Que faire de l’ivoire hérité de parents ayant vécu au Congo ?
Une revente est possible à certaines conditions. Pour ne pas alimenter le marché illégal.
Alors qu’il y a soixante ans que le Congo a obtenu son indépendance, la Belgique n’est toujours pas à l’aise avec son passé colonial, dont l’évocation divise la population. En témoigne le retour de la polémique autour des monuments en l’honneur de Léopold II, et plus largement de la construction politique de l’espace public. Mais c’est dans un cadre privé, sur de nombreuses étagères et dans autant de greniers que dort une large part de la mémoire des colonies : des objets rapportés, parfois par caisses entières, par les Belges qui y vécurent. Des souvenirs d’une époque révolue qui peuvent se révéler bien encombrants pour les enfants et petits-enfants qui en héritent, en particulier quand certaines de ces reliques sont sculptées dans l’ivoire.

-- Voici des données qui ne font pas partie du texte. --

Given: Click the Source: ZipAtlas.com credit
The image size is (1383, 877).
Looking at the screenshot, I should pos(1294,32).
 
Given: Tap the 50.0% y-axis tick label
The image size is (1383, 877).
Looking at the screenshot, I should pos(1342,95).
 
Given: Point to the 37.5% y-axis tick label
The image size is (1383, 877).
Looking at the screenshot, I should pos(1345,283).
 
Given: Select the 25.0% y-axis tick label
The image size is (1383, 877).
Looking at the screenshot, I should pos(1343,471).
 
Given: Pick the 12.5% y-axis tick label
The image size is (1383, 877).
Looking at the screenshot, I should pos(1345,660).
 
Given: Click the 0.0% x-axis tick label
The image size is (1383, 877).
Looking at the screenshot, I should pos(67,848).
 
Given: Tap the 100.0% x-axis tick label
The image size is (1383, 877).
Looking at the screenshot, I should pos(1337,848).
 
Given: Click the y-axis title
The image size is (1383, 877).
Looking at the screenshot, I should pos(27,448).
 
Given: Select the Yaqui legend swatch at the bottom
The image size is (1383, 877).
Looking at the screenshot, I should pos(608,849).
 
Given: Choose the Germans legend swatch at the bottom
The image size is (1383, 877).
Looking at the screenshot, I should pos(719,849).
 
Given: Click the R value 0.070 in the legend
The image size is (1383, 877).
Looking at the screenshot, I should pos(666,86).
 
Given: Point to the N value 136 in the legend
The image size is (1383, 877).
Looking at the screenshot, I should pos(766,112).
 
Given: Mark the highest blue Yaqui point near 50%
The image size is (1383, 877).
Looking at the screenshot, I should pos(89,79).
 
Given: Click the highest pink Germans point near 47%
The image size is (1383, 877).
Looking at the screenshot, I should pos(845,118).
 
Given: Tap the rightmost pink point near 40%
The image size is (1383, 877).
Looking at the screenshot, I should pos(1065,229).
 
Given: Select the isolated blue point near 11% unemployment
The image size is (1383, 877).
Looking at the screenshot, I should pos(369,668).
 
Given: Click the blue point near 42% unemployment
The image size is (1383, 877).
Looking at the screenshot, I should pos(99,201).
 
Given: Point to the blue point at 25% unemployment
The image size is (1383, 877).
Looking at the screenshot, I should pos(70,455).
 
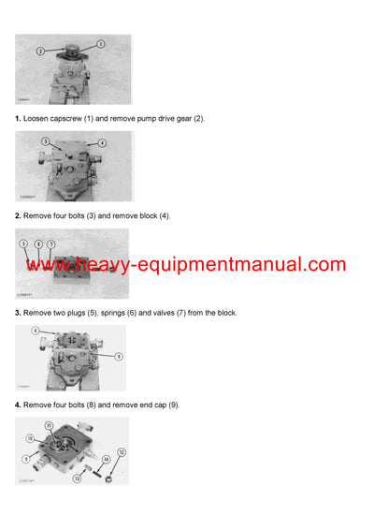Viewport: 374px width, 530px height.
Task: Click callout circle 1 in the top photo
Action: pos(101,43)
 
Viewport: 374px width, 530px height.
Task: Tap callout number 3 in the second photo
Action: pos(45,140)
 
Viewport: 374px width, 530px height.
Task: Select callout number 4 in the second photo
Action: pos(102,142)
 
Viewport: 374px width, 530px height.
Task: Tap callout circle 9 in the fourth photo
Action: pos(118,356)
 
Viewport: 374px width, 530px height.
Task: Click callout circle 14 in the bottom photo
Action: pos(106,460)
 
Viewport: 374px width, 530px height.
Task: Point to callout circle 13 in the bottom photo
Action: pos(76,477)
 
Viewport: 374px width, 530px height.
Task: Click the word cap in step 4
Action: pos(168,405)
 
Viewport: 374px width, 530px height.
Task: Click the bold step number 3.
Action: pos(18,312)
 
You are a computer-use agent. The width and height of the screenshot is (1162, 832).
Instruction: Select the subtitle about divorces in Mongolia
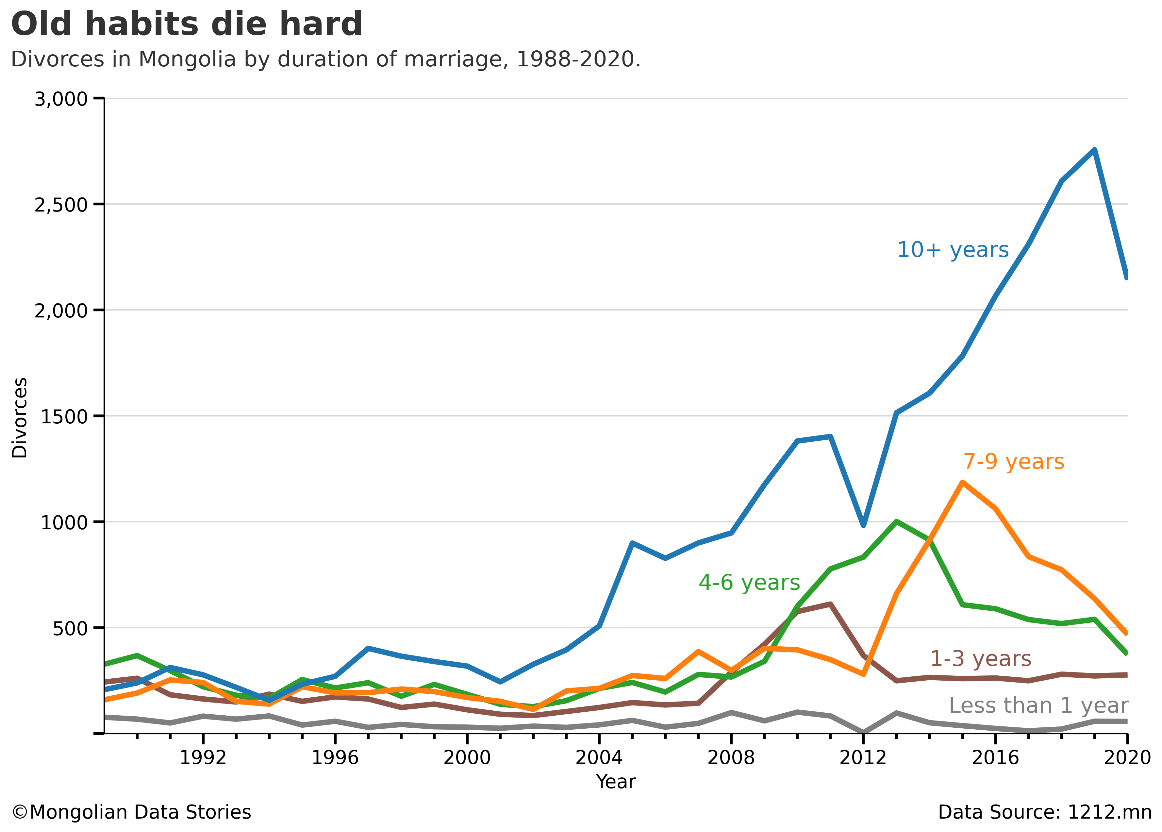click(326, 59)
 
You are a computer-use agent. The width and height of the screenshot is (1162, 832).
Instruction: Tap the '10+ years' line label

Un certificat est nécessaire pour la vente, mais aussi pour le don de pièces en ivoire.
A 97 ans accomplis, Pierre M. habitait toujours la maison familiale qu’il avait fait construire dans les environs de Charleroi, et dont les murs rassemblaient toujours son impressionnante collection d’art africain. Depuis son décès, c’est à sa fille, Françoise, de décider ce qu’il en adviendra.
« Mes parents ont vécu tous les deux en Afrique de 1946 à 1954, et ils en ont gardé un souvenir remarquable », confie-t-elle. « C’était en quelque sorte leur grande aventure : à l’époque, partir travailler dans les colonies, cela voulait dire ne revenir que tous les deux ans, et une simple lettre pouvait prendre des mois à arriver. D’autant qu’ils vivaient en brousse, autour de sites miniers, papa étant ingénieur. Ils étaient loin des villes et du confort dont profitaient certains colons. Ils vivaient avec les ouvriers congolais et leur familles. Mes parents étaient bien souvent les deux seuls Belges du camp, et ils s’en sont toujours souvenus comme de leurs meilleures années. »
Née quelques années après leur retour, Françoise a grandi au milieu de leurs souvenirs : des statuettes d’ébène, un râtelier hérissé de sagaies cérémonielles, et des photos aux couleurs passées du lac Kivu et des vertes collines du Ruanda-Urundi de l’époque.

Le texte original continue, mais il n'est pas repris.